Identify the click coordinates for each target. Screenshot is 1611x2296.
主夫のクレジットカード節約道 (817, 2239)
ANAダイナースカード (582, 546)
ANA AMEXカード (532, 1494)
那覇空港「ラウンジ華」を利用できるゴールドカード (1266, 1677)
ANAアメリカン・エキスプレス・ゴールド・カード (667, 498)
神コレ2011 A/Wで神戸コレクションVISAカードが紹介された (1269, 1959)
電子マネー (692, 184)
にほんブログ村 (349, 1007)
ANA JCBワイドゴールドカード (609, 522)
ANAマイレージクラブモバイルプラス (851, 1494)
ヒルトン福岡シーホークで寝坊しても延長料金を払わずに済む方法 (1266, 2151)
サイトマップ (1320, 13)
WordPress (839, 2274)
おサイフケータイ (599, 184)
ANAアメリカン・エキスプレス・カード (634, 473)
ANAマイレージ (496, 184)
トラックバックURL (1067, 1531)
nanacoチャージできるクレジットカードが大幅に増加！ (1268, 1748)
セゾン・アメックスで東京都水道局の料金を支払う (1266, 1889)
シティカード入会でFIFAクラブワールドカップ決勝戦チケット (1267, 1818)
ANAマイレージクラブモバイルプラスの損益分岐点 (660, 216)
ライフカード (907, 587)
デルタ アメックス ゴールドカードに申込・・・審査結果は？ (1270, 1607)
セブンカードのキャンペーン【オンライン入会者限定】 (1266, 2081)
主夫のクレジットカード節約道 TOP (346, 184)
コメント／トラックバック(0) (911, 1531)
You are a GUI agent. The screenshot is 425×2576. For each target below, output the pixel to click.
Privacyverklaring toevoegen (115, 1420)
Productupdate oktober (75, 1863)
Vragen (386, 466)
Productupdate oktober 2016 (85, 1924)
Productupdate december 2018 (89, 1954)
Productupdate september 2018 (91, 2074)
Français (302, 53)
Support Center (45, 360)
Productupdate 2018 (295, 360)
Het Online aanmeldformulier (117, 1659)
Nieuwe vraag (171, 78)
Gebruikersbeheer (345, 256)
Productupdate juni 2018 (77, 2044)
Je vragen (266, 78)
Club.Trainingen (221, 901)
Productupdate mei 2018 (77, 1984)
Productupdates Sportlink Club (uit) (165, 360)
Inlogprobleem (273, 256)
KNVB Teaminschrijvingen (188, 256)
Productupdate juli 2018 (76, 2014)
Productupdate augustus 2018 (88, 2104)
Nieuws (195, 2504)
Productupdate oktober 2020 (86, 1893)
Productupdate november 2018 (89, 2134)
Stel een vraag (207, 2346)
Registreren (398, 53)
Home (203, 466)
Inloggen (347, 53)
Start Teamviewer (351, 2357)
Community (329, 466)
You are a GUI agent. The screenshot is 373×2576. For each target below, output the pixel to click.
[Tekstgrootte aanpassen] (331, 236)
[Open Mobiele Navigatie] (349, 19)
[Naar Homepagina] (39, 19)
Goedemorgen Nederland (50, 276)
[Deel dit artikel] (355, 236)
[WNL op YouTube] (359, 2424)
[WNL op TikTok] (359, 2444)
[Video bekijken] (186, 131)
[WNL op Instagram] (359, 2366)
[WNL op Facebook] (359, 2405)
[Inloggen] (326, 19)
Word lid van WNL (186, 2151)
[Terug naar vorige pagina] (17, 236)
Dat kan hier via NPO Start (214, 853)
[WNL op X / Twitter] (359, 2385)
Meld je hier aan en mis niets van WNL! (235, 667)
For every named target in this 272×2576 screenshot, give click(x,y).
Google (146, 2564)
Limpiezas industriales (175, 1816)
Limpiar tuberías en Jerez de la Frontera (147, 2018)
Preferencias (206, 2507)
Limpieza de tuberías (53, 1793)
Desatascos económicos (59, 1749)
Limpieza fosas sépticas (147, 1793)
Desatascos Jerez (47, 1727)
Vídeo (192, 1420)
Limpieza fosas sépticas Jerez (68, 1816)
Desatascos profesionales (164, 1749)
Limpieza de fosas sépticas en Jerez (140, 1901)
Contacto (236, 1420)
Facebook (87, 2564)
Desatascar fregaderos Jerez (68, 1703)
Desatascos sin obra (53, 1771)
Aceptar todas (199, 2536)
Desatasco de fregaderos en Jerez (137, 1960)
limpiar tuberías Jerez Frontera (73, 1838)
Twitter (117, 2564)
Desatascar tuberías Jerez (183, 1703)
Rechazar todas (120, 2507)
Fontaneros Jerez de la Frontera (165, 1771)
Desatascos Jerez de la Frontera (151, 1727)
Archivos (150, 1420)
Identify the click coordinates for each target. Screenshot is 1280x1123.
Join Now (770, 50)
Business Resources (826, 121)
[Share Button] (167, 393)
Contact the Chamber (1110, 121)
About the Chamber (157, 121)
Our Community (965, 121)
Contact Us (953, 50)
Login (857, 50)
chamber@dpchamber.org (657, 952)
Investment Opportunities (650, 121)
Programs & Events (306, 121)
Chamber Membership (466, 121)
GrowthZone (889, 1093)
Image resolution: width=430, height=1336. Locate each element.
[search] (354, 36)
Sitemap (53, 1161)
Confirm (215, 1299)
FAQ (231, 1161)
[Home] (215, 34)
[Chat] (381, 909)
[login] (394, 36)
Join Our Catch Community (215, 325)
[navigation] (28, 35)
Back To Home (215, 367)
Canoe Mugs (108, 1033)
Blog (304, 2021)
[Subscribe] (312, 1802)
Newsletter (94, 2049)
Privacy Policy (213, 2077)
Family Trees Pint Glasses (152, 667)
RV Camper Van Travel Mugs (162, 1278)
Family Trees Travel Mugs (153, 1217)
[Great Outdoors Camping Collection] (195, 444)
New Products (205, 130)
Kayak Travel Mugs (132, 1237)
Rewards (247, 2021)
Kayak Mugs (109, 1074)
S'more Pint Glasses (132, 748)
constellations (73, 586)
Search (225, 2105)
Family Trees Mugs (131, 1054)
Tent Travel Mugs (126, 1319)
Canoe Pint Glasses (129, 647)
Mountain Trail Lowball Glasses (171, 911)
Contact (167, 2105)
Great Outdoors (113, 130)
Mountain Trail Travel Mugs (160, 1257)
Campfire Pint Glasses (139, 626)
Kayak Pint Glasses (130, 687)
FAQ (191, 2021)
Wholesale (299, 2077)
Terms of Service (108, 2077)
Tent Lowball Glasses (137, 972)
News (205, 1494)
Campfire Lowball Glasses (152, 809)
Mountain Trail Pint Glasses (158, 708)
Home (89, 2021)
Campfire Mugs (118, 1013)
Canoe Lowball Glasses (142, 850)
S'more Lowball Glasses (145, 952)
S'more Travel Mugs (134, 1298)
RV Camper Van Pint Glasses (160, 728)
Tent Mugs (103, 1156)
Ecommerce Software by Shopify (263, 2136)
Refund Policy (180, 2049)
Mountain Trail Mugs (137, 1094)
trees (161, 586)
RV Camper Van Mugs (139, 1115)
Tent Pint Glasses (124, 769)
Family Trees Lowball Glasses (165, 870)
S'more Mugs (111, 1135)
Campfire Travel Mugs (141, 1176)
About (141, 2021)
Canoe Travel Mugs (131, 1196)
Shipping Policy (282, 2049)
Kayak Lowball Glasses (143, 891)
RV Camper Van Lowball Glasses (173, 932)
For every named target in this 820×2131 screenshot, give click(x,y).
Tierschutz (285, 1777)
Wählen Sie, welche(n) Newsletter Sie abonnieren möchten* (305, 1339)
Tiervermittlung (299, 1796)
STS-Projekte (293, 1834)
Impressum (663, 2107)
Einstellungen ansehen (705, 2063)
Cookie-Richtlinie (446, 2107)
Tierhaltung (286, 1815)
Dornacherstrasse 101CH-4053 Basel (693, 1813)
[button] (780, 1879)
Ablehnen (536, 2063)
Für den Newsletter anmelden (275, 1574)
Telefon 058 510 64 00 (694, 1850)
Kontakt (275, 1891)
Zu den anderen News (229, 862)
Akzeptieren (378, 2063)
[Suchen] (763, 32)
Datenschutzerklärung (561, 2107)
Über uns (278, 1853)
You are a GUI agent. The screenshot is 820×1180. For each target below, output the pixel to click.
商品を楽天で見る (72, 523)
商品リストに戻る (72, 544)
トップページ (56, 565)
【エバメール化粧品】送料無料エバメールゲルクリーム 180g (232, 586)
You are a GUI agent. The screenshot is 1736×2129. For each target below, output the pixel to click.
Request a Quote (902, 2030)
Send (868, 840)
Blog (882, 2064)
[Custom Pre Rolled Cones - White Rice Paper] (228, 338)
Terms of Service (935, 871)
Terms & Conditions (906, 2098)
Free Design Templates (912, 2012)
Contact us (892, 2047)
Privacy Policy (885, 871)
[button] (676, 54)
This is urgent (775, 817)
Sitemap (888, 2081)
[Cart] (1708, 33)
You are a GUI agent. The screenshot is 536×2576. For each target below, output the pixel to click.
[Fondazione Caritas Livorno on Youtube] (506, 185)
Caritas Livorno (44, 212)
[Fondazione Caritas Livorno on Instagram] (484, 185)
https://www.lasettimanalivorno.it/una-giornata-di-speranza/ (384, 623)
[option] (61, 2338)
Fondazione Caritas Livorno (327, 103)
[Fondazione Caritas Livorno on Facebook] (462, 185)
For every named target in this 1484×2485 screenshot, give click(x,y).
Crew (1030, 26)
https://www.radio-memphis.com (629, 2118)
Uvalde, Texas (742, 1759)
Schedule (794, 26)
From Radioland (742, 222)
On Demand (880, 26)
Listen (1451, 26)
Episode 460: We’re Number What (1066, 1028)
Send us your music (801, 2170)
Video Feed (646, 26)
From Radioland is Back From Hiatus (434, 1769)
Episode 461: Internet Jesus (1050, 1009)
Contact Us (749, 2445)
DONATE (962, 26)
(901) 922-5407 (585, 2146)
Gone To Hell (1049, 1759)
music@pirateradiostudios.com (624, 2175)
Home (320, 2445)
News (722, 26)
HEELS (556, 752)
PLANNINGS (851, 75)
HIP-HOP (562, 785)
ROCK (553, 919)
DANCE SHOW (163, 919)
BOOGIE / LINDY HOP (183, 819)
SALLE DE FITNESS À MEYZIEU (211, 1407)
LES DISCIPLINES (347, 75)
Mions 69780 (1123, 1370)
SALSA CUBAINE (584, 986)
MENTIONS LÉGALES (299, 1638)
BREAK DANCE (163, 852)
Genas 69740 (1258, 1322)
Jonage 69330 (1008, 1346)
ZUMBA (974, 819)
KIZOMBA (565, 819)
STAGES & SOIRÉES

*-*-*

**The problem:**
The line with "Terms & Conditions (906, 2098)" through the last line of the entries above: output exactly those lines and nothing else.

**Problem solution:**
Terms & Conditions (906, 2098)
Free Design Templates (912, 2012)
Contact us (892, 2047)
Privacy Policy (885, 871)
[button] (676, 54)
This is urgent (775, 817)
Sitemap (888, 2081)
[Cart] (1708, 33)
You are a GUI agent. The screenshot is 536×2576. For each target below, output the pixel to click.
[Fondazione Caritas Livorno on Youtube] (506, 185)
Caritas Livorno (44, 212)
[Fondazione Caritas Livorno on Instagram] (484, 185)
https://www.lasettimanalivorno.it/una-giornata-di-speranza/ (384, 623)
[option] (61, 2338)
Fondazione Caritas Livorno (327, 103)
[Fondazione Caritas Livorno on Facebook] (462, 185)
For every named target in this 1484×2485 screenshot, give click(x,y).
Crew (1030, 26)
https://www.radio-memphis.com (629, 2118)
Uvalde, Texas (742, 1759)
Schedule (794, 26)
From Radioland (742, 222)
On Demand (880, 26)
Listen (1451, 26)
Episode 460: We’re Number What (1066, 1028)
Send us your music (801, 2170)
Video Feed (646, 26)
From Radioland is Back From Hiatus (434, 1769)
Episode 461: Internet Jesus (1050, 1009)
Contact Us (749, 2445)
DONATE (962, 26)
(901) 922-5407 (585, 2146)
Gone To Hell (1049, 1759)
music@pirateradiostudios.com (624, 2175)
Home (320, 2445)
News (722, 26)
HEELS (556, 752)
PLANNINGS (851, 75)
HIP-HOP (562, 785)
ROCK (553, 919)
DANCE SHOW (163, 919)
BOOGIE / LINDY HOP (183, 819)
SALLE DE FITNESS À MEYZIEU (211, 1407)
LES DISCIPLINES (347, 75)
Mions 69780 (1123, 1370)
SALSA CUBAINE (584, 986)
MENTIONS LÉGALES (299, 1638)
BREAK DANCE (163, 852)
Genas 69740 (1258, 1322)
Jonage 69330 (1008, 1346)
ZUMBA (974, 819)
KIZOMBA (565, 819)
STAGES & SOIRÉES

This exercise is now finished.